The U.S. faces a widening gap between growing flood risk and the take-up of flood insurance, potentially exposing the nation to more than $375 billion in aggregated uninsured flood losses from a 1-in-100-year event, according to a new whitepaper from Moody’s.
The growing insurance protection gap, now at 65%, poses a significant financial risk to households and local governments, which have long relied on FEMA Specific Flood Hazard Area (SFHA) maps primarily based on riverine flooding, and generally don’t account for flood risk from storm surge, sea level rise or extreme precipitation, the Moody’s report said. This exposes counties to losses that can occur outside of mapped FEMA flood zones, added Moody’s.
Mortgage underwriters use FEMA SFHA maps to determine if a property needs to carry flood insurance, which is primarily provided to U.S residences by the National Flood Insurance Program. According to Moody’s, private flood insurance represents about 10% of the market.
“Uninsured losses arise not from isolated outliers, but from persistent gaps between expanding flood hazards – particularly beyond regulatory flood maps that dictate mortgage requirements, as well as rarer, high-severity events – and insurance take-up,” Moody’s concluded.
The interactive whitepaper analyzed residential flood risk in the U.S. using the Moody’s RMS US Inland Flood HD model, including scenarios of a 1-in-100-year flood and a more extreme 1-in-500-year flood, which could result in uninsured loss exposure of more than $1 trillion with a 70% protection gap.
In a 1-in-100 year-flood scenario, most counties’ uninsured loss exposure is manageable as a share of property replacement cost, the whitepaper found.
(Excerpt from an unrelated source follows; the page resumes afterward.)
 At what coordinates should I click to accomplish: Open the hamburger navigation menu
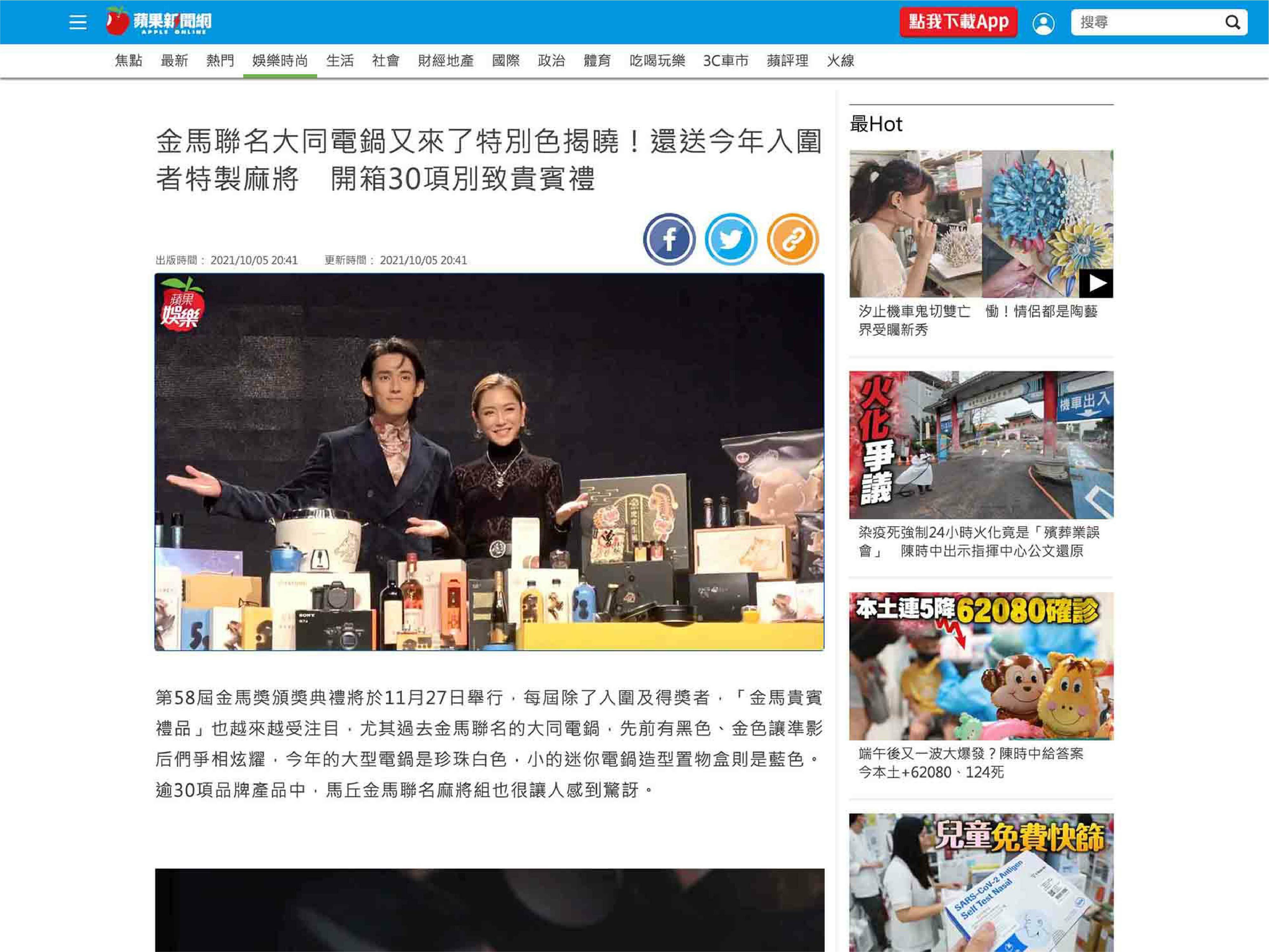[79, 22]
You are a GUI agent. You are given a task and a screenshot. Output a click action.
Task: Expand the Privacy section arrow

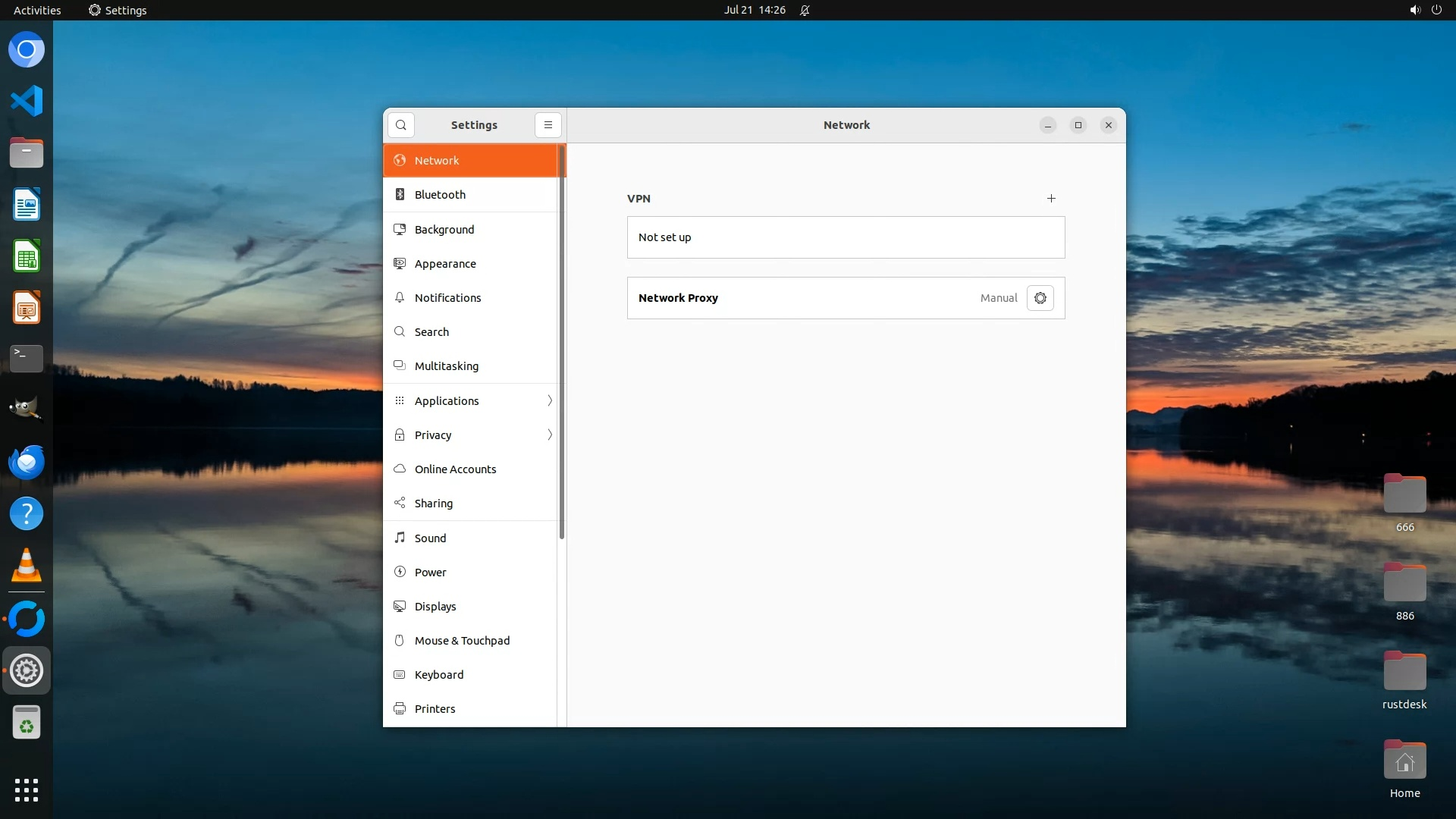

A 1‑in‑100‑year flood is a flood event that has a 1% chance of occurring in any given year.
In such a scenario, less than 2% of counties in 11 states carry 65% of the country’s uninsured loss exposure. Counties in Florida, Louisiana, South Carolina and Texas face more than $5 billion in potential uninsured losses in the event of a 1-in-100-year flood. Protection gaps range from 45%-75%, Moody’s found.
Flood events are not constrained to 1-in-100-year or even 1-in-500-year scenarios.
Asheville, N.C., experienced rainfall far above the expected rainfall from a 1-in-1,000-year event when Hurricane Helene hit in September 2024. Buncombe County, the home county of Asheville, had a flood insurance protection gap of 88%, Moody’s RMS model results indicate.
The divergence of potentially catastrophic flood events and low flood insurance take-up “highlights the risks and limitations of relying solely on backward-looking statistics to characterize flood risk in a changing hydroclimate, particularly for short‑duration, high‑intensity rainfall events,” the whitepaper states.
Moody’s found that uninsured loss exposure from a 1-in-100-year flood event could increase nationwide by about 25% on average by 2050, to around $472 billion.